··· Supplied records

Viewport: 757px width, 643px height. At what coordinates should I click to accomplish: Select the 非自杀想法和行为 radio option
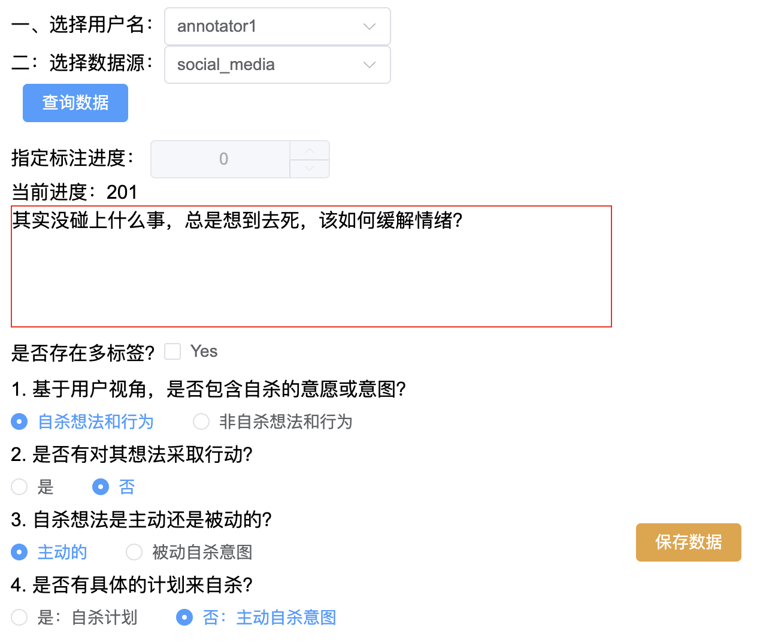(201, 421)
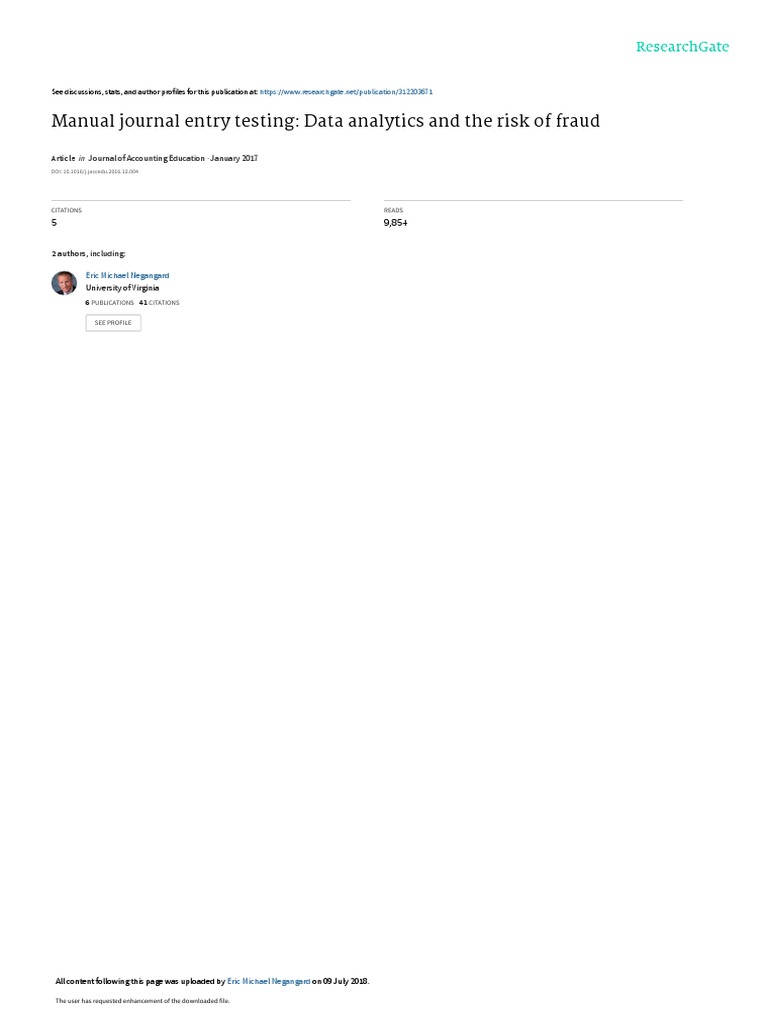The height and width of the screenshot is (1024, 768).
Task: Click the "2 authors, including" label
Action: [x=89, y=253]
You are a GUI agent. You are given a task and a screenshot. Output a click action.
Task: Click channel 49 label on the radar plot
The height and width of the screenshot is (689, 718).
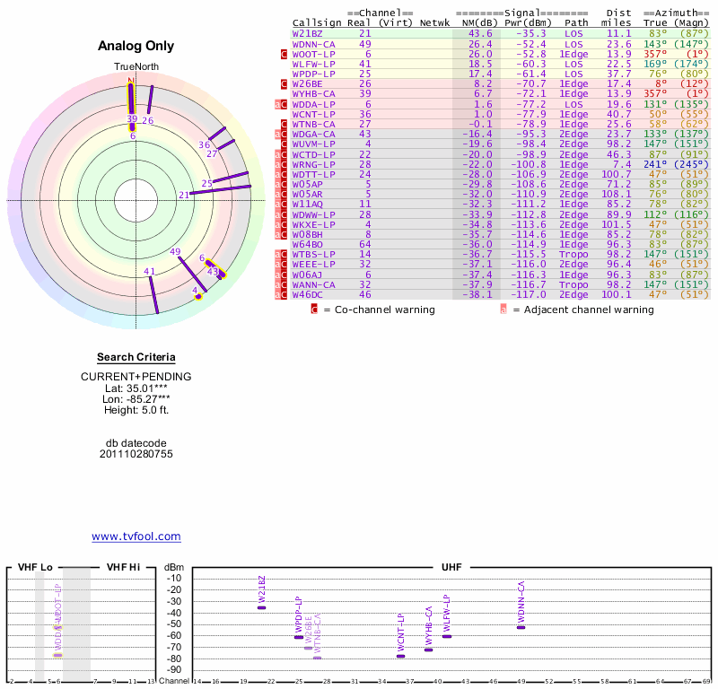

······
··· Supplied records

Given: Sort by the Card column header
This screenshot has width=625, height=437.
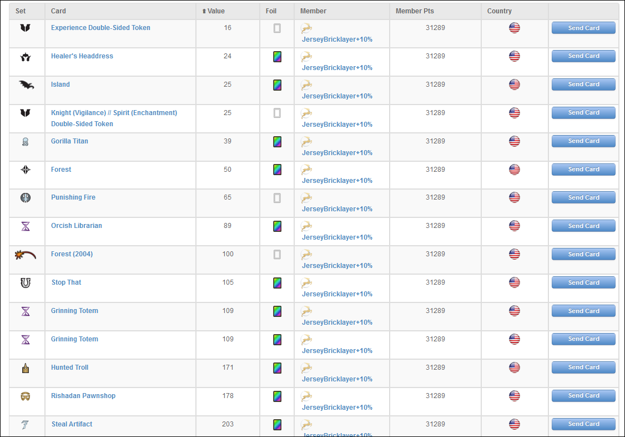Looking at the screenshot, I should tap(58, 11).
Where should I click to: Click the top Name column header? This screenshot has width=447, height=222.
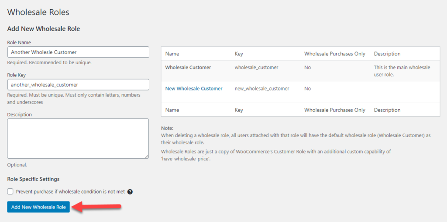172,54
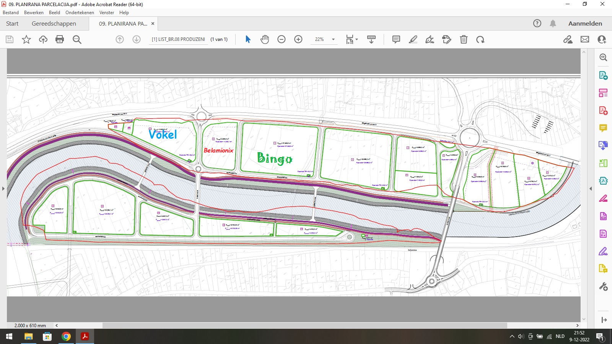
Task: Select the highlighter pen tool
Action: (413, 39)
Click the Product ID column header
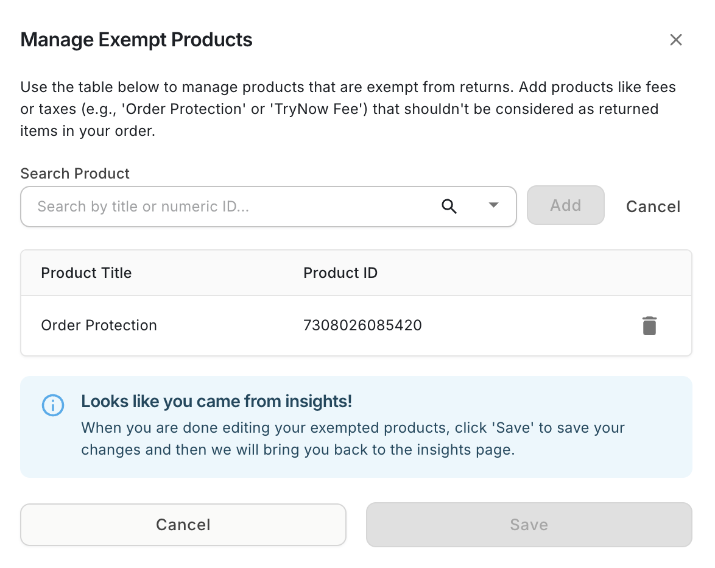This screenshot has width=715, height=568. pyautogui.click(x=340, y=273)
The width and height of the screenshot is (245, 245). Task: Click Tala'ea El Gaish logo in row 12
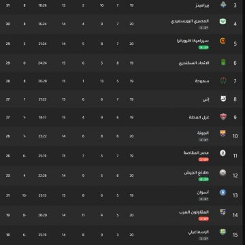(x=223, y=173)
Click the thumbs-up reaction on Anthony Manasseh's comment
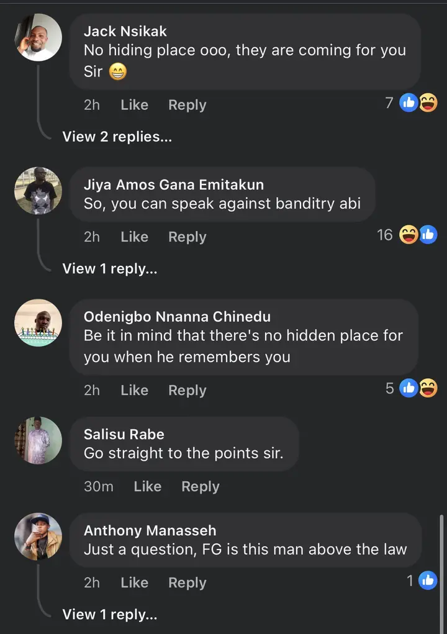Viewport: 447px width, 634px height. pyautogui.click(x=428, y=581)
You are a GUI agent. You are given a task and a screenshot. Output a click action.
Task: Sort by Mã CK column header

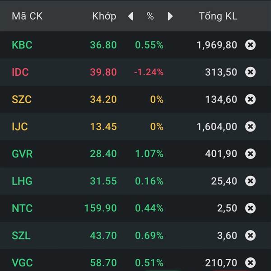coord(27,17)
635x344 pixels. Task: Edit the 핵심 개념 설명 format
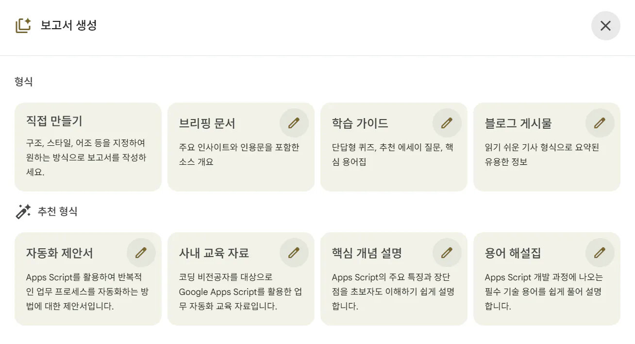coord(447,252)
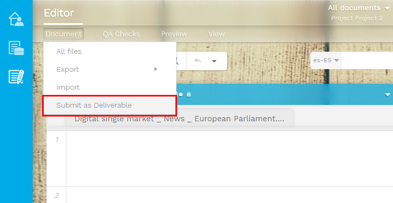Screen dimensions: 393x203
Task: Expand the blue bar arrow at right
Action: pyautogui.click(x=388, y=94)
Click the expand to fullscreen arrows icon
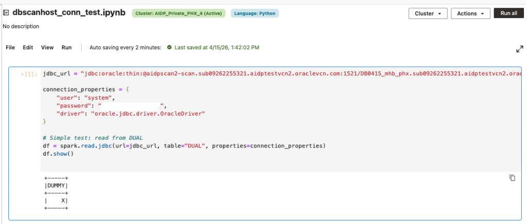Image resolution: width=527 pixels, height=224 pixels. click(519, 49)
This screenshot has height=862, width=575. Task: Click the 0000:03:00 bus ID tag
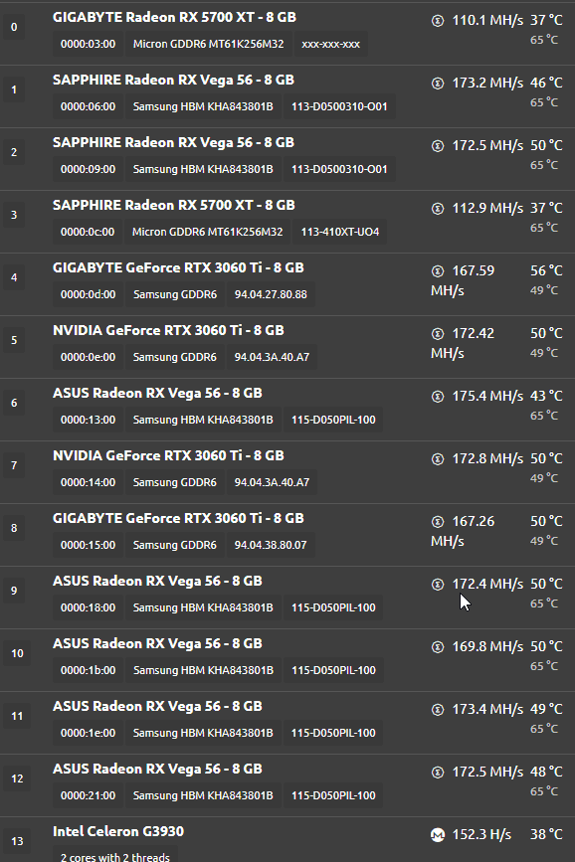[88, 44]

······
··· Supplied records

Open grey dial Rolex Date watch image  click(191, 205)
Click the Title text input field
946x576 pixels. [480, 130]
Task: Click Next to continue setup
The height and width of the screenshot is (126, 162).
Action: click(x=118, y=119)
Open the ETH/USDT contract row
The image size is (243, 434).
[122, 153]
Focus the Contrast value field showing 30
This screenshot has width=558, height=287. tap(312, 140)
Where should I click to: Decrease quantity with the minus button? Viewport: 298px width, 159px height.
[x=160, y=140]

······

• Problem
The lines above from the one containing "Task: Click channel" through the one containing "The height and width of the screenshot is (689, 718)." are to be set down exactly, and no others.

• Solution
Task: Click channel 49 label on the radar plot
The height and width of the screenshot is (689, 718).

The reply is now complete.